The new Type-C connector has been making some appearances at the International CES this week, and it brings several improvements that are worth paying attention to if you’re a USB user, which most people will be for some time yet, at least until everything goes wireless.
Having handled a Type-C connector here I can tell you that it felt very sturdy, so despite being as slender as a Micro USB connector it doesn’t seem like we’ll have a ”bendgate” over USB Type-C.
One of the chief benefits is that the connector is reversible, so you won’t have to worry any more about plugging it in upside down. Also, both ends of a Type-C cable can be identical, so there’s no small end for your phone and big end for your PC, as with Micro USB.
It’s also faster. The Type-C connector works with the latest USB 3.1 standard, which operates at up to 10Gbps. That’s twice as fast as the USB 3.0 standard supported by current USB connectors. (The letter refers to the shape of the connector, while the USB version number denotes its speed and other capabilities.)

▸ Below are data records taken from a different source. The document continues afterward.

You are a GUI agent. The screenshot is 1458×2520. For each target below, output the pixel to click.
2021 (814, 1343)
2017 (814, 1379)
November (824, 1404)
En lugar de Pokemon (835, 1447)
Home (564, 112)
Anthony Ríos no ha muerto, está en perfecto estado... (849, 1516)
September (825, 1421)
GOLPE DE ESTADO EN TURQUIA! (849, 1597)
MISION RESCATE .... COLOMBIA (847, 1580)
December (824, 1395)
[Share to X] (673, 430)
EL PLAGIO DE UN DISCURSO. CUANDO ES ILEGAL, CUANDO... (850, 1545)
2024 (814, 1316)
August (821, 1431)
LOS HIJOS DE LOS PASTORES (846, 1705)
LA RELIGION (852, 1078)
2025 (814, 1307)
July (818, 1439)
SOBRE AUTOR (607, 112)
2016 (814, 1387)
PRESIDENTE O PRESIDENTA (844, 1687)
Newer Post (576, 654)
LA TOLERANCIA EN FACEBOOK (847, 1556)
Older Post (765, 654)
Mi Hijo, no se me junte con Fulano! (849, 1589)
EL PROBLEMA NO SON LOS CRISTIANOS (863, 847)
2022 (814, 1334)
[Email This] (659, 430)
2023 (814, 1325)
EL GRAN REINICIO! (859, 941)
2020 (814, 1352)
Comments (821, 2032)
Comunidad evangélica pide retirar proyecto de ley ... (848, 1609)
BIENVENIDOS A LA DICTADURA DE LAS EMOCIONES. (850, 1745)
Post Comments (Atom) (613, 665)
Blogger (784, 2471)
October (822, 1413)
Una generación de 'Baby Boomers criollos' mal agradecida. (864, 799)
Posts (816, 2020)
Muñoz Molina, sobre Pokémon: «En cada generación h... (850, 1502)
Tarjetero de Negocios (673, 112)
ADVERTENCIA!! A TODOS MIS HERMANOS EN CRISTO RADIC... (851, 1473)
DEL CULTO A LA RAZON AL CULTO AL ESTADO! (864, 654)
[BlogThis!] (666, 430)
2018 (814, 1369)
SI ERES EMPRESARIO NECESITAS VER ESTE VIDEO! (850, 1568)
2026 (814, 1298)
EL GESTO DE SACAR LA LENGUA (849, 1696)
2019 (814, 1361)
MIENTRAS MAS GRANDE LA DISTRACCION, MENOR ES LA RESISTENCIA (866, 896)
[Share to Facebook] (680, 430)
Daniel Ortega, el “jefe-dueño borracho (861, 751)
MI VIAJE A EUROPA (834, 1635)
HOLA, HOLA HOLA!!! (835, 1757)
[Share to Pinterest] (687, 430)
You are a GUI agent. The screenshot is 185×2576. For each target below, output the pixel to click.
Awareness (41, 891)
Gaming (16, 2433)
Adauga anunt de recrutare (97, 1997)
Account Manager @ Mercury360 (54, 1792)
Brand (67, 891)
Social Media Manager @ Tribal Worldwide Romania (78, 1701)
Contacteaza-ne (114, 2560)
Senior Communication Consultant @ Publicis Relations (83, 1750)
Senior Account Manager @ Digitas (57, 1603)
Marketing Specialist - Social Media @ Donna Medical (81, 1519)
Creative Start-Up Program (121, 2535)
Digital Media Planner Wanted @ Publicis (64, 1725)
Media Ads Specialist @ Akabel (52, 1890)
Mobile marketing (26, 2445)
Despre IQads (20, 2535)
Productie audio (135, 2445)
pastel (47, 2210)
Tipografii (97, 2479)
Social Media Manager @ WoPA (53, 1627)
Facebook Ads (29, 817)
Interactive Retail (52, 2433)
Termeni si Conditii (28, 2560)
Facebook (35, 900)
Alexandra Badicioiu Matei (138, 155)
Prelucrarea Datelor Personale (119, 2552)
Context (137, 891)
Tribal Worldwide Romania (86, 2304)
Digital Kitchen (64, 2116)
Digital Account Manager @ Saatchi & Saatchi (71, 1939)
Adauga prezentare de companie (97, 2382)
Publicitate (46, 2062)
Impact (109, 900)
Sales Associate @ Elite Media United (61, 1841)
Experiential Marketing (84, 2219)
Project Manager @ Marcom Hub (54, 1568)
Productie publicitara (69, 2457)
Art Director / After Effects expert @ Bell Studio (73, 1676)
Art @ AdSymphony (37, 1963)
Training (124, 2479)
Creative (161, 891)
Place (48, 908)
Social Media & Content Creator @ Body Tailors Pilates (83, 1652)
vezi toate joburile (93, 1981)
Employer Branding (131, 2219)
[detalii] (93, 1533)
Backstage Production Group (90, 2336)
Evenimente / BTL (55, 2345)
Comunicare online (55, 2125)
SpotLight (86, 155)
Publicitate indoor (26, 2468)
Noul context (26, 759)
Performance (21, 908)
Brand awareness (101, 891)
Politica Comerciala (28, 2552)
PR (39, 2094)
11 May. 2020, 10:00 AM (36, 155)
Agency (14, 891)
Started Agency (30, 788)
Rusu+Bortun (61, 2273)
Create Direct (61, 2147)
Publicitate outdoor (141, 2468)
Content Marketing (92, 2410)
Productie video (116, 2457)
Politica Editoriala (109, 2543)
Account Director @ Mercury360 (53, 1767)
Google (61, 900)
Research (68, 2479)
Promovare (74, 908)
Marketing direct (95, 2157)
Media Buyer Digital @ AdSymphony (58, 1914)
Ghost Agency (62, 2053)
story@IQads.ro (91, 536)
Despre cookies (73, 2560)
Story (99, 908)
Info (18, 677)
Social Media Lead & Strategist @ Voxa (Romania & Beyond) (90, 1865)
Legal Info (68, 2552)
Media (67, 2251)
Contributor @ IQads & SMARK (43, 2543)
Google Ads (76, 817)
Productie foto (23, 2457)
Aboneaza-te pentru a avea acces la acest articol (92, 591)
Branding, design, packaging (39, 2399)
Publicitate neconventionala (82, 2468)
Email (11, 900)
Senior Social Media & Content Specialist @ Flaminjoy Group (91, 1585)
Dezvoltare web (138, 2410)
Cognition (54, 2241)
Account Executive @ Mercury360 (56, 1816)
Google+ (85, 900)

A third benefit of Type-C is that it can deliver greater amounts of power—up to 100 watts. That means you should be able to charge something as big as a laptop via a USB cable, as well as the phones and other small devices you can charge today.
The USB Implementers Forum has been demonstrating the technology this week at CES. On Monday evening it showed it transferring data between two SSD drives and a computer at sustained speeds over 800 MBps.
Jeff Ravencraft, president and COO of the USB Implementers Forum, pointed out to us that that was first-generation silicon being used and that the SSD drives were at capacity. He’s confident he’ll soon get to throughput of well over 1GBps.
He also noted that the cable itself is only one piece of the puzzle. It will be up to device makers and PC makers to build support for Type-C connectors and USB 3.1 into their products.
Taiwanese systems builder MSI is showing a gaming motherboard at CES with USB 3.1 and a Type-C connector. And DisplayLink, which makes docking stations, is demonstrating compatibility between Type-C and standard Type-A connectors at its booth.
Nokia’s N1 tablet is among the first products that have been announced with a Type-C connector port. Nokia has said it will go on sale in February in China and soon after in other countries.
Although the USB 3.1 spec was only recently finalized, the Implementers Forum is already researching ways to increase its speed, which will make it more competitive with the Thunderbolt technology developed by Apple and Intel.